O globo, n. 30907, 21/03/2018. Rio, p. 9

 

Câmara municipal é foco de investigação

Antônio Werneck e Geraldo Ribeiro 

21/03/2018

 

 

Policiais voltam pela terceira vez à Casa para recolher imagens do circuito de segurança, e ouvem funcionários

A Divisão de Homicídios da Polícia Civil, responsável pela investigação da morte da vereadora Marielle Franco e do motorista Anderson Gomes, passou a dar uma atenção especial a registros de movimentação na Câmara Municipal. Tentando buscar pistas dos criminosos, agentes voltaram ontem à sede do Legislativo da cidade para recolher mais imagens de câmeras de segurança instaladas no interior e na área externa da Casa. Foi a terceira vez que policiais estiveram no local. Segundo funcionários, eles pegaram um grande volume de gravações feitas no dia do crime e nas semanas que o antecederam. Além disso, conversaram com vigilantes.

# # # # #

* _Trabalho a fazer_
a - Liste todos os nomes de pessoas que aparecem na reportagem sobre a investigação na Câmara.
b - Extraia da reportagem sobre a investigação na Câmara o trecho que vai de "Policiais voltam pela" até "conversaram com vigilantes.", copiando-o com fidelidade.
A listagem que vem a seguir é um material separado da reportagem.

* _Material apresentado_
# # # # #

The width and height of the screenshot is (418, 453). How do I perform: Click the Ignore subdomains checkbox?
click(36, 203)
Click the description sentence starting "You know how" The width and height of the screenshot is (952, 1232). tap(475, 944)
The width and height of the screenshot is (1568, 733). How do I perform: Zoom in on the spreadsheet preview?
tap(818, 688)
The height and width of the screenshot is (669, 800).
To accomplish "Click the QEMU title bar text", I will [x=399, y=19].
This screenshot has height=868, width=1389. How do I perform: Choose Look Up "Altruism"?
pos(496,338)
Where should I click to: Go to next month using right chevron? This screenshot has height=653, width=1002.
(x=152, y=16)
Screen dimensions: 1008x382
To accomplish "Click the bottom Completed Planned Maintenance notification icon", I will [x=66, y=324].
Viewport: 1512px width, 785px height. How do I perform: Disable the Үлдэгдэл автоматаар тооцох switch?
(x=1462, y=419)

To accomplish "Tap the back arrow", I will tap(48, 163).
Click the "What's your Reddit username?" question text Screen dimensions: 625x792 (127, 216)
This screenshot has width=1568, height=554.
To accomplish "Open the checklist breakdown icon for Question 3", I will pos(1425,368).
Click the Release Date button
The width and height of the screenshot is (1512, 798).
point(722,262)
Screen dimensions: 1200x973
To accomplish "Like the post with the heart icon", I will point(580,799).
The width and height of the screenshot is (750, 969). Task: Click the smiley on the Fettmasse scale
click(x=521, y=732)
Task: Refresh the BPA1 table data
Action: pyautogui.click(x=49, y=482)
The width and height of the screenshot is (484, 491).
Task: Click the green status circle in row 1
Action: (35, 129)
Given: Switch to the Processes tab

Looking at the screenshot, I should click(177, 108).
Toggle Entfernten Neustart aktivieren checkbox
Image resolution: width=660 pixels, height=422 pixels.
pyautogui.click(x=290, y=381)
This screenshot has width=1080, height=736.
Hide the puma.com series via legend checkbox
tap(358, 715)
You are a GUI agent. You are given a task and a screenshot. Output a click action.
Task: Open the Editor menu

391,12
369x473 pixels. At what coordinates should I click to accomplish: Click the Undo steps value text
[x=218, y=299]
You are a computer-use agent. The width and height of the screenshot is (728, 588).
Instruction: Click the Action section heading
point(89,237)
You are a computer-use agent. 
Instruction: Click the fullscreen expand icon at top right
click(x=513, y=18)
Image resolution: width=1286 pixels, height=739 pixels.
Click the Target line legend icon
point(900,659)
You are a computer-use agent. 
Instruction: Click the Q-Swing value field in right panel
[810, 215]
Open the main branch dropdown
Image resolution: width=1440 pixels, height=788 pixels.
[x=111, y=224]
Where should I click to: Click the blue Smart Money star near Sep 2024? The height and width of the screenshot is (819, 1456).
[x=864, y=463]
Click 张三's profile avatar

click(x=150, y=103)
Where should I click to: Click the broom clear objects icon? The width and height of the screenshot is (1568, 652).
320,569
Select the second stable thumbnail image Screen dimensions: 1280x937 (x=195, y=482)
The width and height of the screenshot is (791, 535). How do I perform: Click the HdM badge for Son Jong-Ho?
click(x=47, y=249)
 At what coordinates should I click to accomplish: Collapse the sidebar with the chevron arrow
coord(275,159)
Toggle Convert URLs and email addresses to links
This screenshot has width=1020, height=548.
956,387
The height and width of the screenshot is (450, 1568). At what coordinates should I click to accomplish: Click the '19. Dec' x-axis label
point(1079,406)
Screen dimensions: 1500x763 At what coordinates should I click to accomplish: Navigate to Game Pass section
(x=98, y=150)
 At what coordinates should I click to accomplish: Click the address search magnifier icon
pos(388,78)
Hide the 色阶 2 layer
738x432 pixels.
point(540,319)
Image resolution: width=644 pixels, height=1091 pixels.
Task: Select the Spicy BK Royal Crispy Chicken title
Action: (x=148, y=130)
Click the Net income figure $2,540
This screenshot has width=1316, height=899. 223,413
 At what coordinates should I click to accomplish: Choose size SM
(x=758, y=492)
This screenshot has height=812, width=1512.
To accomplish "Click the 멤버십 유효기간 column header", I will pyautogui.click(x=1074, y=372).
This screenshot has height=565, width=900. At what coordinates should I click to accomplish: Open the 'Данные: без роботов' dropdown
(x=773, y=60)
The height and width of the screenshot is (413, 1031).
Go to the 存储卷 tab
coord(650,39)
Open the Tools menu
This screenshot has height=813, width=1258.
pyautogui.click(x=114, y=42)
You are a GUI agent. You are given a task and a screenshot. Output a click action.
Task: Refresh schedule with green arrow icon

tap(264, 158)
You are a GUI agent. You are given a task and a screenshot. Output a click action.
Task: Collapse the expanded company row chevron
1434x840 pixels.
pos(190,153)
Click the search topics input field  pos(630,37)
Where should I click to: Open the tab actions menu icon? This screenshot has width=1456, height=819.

# # # # #

* _Respostas em ordem_
a - Antônio Werneck, Geraldo Ribeiro, Marielle Franco, Anderson Gomes

b -
Policiais voltam pela terceira vez à Casa para recolher imagens do circuito de segurança, e ouvem funcionários

A Divisão de Homicídios da Polícia Civil, responsável pela investigação da morte da vereadora Marielle Franco e do motorista Anderson Gomes, passou a dar uma atenção especial a registros de movimentação na Câmara Municipal. Tentando buscar pistas dos criminosos, agentes voltaram ontem à sede do Legislativo da cidade para recolher mais imagens de câmeras de segurança instaladas no interior e na área externa da Casa. Foi a terceira vez que policiais estiveram no local. Segundo funcionários, eles pegaram um grande volume de gravações feitas no dia do crime e nas semanas que o antecederam. Além disso, conversaram com vigilantes.